Он прошел через просторный двор к дому, повесил обратно в шкаф кожаную куртку, которая так и не сподобилась поучаствовать в стильной смерти а-ля Джеймс Дин, и торопливо зашагал к офису Ронни — в надежде вовремя удалить из ее компьютера свое загадочное прощальное послание.
В кухне он застал шестилетнюю дочь Мередит. Толком не проснувшись, в полукоматозном состоянии она сидела за столом в пижамке и ела кукурузные хлопья с молоком. Вот уж кто в семье не жаворонок!
— Привет, золотце, — сказал Тайлер. — Мама встала?
— Ага, — отозвалась девочка сонным шепотом.
— Уже в своем рабочем кабинете?
— Угу.
По экрану компьютера Ронни плыли те же уточки хранителя экрана, что и раньше. Тайлер коснулся клавиши и обнаружил, что его послание уже пропало. Опоздал. Прочитала. «Черт!» — тихо ругнулся он.

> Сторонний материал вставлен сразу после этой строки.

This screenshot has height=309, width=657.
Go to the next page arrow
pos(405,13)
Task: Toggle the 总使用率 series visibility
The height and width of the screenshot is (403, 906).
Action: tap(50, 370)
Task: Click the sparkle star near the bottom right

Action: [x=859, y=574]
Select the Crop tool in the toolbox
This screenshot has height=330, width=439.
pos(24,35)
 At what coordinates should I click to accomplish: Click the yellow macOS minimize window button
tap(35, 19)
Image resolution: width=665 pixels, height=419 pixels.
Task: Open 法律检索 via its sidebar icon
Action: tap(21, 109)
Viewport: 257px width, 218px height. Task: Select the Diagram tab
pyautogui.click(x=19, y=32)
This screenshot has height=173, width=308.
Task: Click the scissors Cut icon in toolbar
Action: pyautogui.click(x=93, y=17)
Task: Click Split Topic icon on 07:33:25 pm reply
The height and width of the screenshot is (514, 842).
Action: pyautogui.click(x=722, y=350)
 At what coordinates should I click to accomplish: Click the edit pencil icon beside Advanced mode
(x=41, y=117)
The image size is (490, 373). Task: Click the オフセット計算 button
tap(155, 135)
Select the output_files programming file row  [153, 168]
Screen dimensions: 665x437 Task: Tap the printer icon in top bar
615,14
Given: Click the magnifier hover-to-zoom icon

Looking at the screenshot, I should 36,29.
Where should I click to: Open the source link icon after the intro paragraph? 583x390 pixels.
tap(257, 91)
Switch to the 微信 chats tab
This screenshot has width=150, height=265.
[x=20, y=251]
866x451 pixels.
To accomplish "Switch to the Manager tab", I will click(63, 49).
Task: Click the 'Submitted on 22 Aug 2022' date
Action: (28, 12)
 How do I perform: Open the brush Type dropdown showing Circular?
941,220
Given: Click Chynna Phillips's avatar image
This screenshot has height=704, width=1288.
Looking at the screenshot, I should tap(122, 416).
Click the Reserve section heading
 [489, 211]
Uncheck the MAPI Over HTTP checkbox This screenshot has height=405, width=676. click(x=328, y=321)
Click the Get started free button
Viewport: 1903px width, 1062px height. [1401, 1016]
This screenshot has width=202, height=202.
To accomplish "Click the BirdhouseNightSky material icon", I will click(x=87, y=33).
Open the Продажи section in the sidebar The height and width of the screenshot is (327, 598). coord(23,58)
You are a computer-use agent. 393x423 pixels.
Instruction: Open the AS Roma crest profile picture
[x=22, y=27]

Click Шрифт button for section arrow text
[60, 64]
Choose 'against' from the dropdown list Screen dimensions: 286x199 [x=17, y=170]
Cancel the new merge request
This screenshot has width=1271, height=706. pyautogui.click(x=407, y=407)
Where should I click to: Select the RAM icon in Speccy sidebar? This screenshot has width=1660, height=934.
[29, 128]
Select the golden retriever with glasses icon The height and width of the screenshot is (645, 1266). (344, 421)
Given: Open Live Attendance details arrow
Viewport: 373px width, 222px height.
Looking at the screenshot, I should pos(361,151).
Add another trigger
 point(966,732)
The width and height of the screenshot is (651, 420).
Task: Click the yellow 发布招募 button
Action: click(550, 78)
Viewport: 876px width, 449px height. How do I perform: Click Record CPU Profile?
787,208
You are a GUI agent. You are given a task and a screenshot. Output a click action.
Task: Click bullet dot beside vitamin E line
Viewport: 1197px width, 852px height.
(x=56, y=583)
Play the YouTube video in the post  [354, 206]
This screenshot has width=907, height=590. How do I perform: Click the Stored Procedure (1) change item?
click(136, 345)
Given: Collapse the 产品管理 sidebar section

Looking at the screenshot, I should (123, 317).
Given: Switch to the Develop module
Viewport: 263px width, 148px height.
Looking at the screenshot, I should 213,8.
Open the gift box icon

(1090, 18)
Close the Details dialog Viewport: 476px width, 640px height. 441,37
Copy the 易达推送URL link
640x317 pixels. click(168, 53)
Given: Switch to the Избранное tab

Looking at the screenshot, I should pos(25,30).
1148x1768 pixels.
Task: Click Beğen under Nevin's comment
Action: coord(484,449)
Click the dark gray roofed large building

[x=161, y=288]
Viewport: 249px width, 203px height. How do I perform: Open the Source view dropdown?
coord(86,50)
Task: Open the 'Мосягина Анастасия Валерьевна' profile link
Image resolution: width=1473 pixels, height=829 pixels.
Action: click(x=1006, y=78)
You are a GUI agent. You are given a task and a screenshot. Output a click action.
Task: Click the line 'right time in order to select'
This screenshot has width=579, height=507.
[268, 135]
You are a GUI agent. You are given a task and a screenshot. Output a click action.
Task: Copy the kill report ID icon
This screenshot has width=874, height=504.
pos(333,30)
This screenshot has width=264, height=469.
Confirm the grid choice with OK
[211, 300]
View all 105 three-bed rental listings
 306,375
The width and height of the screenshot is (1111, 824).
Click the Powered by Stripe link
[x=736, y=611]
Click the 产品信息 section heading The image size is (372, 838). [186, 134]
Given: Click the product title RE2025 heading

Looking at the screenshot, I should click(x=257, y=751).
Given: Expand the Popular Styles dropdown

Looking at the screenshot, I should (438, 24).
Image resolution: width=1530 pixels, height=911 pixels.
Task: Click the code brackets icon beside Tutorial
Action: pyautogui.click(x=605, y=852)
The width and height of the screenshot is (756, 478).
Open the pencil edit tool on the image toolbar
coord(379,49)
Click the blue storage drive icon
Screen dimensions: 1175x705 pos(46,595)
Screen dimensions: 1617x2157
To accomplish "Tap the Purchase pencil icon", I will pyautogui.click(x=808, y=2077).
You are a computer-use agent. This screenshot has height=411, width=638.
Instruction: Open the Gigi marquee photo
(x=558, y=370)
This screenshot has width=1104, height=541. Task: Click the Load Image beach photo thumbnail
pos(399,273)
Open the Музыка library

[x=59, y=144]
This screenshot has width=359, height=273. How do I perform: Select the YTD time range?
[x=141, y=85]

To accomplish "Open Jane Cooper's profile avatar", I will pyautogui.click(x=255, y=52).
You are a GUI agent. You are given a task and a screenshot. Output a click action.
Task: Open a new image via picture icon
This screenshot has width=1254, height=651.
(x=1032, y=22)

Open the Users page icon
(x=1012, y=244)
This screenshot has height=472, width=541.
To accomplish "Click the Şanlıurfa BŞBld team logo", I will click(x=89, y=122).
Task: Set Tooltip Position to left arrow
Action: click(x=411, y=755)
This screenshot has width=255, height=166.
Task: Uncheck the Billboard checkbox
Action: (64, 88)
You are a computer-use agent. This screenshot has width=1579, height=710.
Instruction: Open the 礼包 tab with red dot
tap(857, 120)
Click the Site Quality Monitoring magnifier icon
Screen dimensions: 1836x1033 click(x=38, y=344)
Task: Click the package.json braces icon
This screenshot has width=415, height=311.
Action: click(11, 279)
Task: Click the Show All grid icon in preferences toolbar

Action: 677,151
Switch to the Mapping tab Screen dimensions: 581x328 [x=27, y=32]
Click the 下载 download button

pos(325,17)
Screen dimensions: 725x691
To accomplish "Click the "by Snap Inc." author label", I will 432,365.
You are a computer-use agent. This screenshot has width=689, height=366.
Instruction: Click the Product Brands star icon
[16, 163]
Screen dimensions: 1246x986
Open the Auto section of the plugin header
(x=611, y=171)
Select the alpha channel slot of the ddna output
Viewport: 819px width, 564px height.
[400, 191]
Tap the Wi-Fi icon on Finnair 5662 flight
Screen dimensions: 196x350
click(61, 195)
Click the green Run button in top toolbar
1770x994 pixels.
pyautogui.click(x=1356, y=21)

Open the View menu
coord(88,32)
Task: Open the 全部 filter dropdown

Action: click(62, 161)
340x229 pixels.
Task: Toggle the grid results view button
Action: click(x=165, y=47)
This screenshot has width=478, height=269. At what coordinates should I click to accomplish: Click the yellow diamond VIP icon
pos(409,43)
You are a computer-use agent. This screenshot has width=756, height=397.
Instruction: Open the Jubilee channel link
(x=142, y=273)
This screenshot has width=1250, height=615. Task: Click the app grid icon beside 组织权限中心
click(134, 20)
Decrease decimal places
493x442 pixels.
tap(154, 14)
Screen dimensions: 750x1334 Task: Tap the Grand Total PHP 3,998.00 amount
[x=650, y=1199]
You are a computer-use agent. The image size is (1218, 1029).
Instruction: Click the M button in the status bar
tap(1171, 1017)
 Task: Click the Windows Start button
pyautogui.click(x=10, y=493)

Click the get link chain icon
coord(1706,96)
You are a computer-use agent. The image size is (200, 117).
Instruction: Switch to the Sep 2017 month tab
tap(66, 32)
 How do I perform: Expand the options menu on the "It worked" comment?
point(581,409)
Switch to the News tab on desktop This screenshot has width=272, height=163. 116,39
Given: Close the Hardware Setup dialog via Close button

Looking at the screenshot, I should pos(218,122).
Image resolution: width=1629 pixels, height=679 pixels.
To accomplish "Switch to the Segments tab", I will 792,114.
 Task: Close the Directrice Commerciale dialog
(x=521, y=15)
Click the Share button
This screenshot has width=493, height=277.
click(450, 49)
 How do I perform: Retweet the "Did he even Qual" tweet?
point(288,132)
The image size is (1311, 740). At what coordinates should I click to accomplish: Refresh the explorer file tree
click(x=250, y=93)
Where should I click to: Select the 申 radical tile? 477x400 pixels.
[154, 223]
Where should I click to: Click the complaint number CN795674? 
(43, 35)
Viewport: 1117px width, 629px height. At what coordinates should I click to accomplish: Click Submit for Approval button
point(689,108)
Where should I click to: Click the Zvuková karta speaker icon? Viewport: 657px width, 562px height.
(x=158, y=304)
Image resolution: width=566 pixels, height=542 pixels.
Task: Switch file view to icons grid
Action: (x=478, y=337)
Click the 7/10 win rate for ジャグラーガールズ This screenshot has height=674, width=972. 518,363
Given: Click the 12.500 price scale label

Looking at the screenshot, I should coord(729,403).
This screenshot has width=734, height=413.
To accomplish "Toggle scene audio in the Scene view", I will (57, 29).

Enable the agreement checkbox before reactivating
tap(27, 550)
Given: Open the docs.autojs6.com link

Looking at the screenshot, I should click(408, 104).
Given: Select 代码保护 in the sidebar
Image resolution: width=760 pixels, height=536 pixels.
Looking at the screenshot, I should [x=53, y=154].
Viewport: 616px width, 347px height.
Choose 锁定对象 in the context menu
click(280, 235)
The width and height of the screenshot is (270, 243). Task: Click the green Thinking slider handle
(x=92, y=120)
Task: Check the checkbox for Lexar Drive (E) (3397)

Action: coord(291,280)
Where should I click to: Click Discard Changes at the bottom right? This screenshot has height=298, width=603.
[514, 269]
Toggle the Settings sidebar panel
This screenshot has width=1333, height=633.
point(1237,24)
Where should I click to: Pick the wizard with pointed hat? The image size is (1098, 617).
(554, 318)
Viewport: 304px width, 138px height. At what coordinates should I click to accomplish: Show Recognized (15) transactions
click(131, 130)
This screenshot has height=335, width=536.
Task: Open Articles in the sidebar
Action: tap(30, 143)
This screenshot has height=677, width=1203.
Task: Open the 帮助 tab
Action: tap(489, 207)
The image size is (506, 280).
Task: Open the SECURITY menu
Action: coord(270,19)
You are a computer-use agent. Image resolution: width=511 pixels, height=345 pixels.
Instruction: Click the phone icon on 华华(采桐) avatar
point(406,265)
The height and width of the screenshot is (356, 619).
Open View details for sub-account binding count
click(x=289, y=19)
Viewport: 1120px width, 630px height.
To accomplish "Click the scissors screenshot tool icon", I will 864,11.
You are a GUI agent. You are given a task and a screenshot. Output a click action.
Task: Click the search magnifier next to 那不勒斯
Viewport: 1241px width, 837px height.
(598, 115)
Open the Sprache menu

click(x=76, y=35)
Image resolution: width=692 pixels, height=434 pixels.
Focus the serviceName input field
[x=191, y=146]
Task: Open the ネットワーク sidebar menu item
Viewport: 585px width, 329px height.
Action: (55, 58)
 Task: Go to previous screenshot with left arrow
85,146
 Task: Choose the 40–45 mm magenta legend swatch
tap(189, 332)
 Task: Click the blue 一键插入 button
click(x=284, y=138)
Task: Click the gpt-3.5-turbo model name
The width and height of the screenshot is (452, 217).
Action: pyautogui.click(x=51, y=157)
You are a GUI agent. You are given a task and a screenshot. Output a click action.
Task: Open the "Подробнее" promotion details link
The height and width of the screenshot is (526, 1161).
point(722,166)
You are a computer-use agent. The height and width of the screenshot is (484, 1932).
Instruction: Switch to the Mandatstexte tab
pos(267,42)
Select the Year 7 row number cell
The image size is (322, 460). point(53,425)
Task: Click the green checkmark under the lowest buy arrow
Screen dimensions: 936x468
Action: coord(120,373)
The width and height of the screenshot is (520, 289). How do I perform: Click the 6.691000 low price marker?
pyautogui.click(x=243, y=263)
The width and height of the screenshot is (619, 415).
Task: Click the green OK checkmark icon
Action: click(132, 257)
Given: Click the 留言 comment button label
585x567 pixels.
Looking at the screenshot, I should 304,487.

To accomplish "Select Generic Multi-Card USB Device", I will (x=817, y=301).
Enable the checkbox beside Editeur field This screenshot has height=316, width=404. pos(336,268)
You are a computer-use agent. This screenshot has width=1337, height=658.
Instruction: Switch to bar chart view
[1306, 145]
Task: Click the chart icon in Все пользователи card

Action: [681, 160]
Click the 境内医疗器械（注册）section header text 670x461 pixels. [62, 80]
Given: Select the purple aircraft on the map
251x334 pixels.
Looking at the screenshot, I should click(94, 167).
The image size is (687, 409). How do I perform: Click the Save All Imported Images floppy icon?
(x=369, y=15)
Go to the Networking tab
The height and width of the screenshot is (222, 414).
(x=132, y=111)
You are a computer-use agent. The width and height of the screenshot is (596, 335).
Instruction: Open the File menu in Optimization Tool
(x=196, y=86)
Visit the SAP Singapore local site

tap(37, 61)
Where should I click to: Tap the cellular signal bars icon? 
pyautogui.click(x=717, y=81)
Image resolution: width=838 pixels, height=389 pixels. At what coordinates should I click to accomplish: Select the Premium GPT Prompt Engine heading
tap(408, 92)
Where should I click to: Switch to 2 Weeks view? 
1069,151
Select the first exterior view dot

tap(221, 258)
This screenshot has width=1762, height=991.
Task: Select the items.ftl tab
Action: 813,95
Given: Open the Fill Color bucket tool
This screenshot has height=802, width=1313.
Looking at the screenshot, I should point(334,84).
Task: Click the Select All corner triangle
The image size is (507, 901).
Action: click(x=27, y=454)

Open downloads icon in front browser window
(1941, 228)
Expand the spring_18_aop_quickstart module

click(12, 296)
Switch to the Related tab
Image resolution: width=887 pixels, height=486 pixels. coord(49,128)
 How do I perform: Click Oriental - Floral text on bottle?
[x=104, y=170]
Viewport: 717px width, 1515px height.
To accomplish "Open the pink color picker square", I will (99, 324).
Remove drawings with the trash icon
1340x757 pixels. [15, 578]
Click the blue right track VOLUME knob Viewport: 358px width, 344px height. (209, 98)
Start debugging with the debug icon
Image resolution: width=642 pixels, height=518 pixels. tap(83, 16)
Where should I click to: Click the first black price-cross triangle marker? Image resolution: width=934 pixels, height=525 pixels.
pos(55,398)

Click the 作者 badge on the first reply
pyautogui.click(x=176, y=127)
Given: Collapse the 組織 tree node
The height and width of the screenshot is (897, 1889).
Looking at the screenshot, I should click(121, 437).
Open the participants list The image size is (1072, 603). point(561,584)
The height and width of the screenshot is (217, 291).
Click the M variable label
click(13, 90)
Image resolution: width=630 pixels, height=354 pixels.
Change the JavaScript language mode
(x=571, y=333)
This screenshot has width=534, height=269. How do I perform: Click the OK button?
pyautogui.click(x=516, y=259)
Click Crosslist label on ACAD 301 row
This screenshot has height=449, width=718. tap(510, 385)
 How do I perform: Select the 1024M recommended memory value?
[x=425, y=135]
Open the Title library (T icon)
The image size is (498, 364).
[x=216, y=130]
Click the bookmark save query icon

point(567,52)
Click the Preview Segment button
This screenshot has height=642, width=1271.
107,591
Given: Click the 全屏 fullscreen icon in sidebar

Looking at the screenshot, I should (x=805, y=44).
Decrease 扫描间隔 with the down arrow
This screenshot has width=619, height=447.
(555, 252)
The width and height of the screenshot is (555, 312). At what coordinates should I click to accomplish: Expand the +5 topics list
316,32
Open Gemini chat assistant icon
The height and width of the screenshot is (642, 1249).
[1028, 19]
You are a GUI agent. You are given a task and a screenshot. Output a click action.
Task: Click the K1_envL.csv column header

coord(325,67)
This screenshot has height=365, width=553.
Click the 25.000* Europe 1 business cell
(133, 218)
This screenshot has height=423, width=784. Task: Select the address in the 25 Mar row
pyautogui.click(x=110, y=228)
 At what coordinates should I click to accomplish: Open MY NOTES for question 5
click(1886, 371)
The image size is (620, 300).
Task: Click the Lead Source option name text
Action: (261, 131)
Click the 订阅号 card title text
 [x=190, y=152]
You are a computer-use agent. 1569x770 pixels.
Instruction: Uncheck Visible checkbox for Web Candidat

— Привет, — раздалось за его спиной.
Тайлер вздрогнул и резко оглянулся. В дверном проеме стояла его жена — в белом махровом халате, влажные волосы обернуты полотенцем, руки сложены на груди.
Тайлер изобразил приятное удивление.
— Привет.
Ронни казалась спокойной, но Тайлер угадывал тревогу в ее темных, как терн, глазах. Она сняла полотенце с головы и стала вытирать им короткие локоны своих каштановых волос. При этом настороженно-испытующе поглядывая на мужа. Тридцать восемь, а выглядит на десять лет моложе. Дьявольски хороша и женственна. Короткие волосы придают вид наивной девочки. Но Тайлер неспроста имел привычку шутливо рассказывать всем, что в их семье «мужчинистей всех» именно Ронни.
Этим утром Тайлер отчаянно томился по ней — и душой, и телом. Но прекрасно понимал, что сегодня он не заслуживает даже находиться в одной комнате с великолепной утренней Ронни. Их отношения в последнее время зашли в тупик. Ронни мечтала, что мужнино помрачение ума в один прекрасный день закончится, что он станет прежним и их чудесные любовные отношения восстановятся. Оба боялись, что былое счастье потеряно навсегда. Однако ни один не хотел сделать шаг к сближению первым. Умным людям свойственно усложнять даже самые простые вещи.